Pivotal Greenplum Database (GPDB)
The end user is faced with a number of challenges when collecting TCPDUMP for a distributed application. This article will help the user narrow down the scope of the TCP collection help the user determine if a TCPDUMP will be useful when troubleshooting a distributed application
Some of Pivotal's distributed applications include
- Pivotal Greenplum
- Pivotal HDB
- Pivotal Hadoop
How to overcome the most common issues
Fill up the data partition
Depending on workload tcpdump data size can grow extremely fast. While troubleshooting one issue you could fill up the OS root partition and cause a very serious issue. To avoid this we can run a rolling TCPDUMP with parameters that control how much data is collected.
Too much data collected
Along with filling up the data partition we often see users performing a wide open trace with no filters. If you run a wide open trace on a 10Gig interface during production workload you can end up with Gigs of unnecessary data. The poor engineer assigned to review the trace has to spend hours parsing and cutting up the trace file to avoid the infamous Wireshark out of memory error.
So please help out the engineer by strategically applying a TCPDUMP Filter and limit the capture length. Let's say, for example, you need to collect a tcpdump to debug a HDFS permission issue when a mapreduce job runs. One could submit a TCPDUMP on all node managers in the cluster with no filter and collect a huge amount of useless data. Or the Engineer could apply filter "tcp port 8020 and host <ip of namenode>" to filter only on HDFS metadata traffic from that node.
Too much Data for TCPDUMP to collect
There can be Terabytes of data being transferred in some of these distributed applications. Running a TCP dump on a highly utilized node may cause the Kernel to discard some of the frames before sending them up the stack where TCPDUMP is listening. In this case, the packet would reach the application but TCPDUMP will not be able to collect the information.
Usually, when you run into this situation you may need to look at "When to take a tcpdump" because chances are a dump will not be helpful in this case.
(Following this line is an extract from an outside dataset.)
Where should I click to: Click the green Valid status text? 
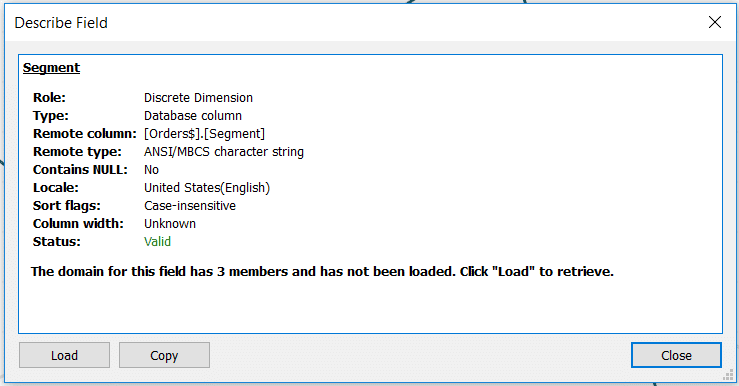coord(157,241)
If the node is this much utilized then will most likely be the root of the problem and TCPDUMP is not required then
When to take a tcpdump
Please make sure to ask yourself this question before going down the road of tcpdump collection. In most cases, the application should have enough logging to help the user understand if there was a communication issue on the remote node. For example, if your application is GPFDIST and you set a read timeout of 300 seconds and the segment log says we timed out communicating with GPFDIST then a tcpdump might not help you here. The tcpdump will simply tell you that GPFDIST didn't respond so segment timed out. That was something we could infer from the logs.
Whenever possible avoid taking TCPDUMP. The best times to run a TCP collection is to simply rule out network latency, customer firewalls, and to debug what data is being sent to the remote node.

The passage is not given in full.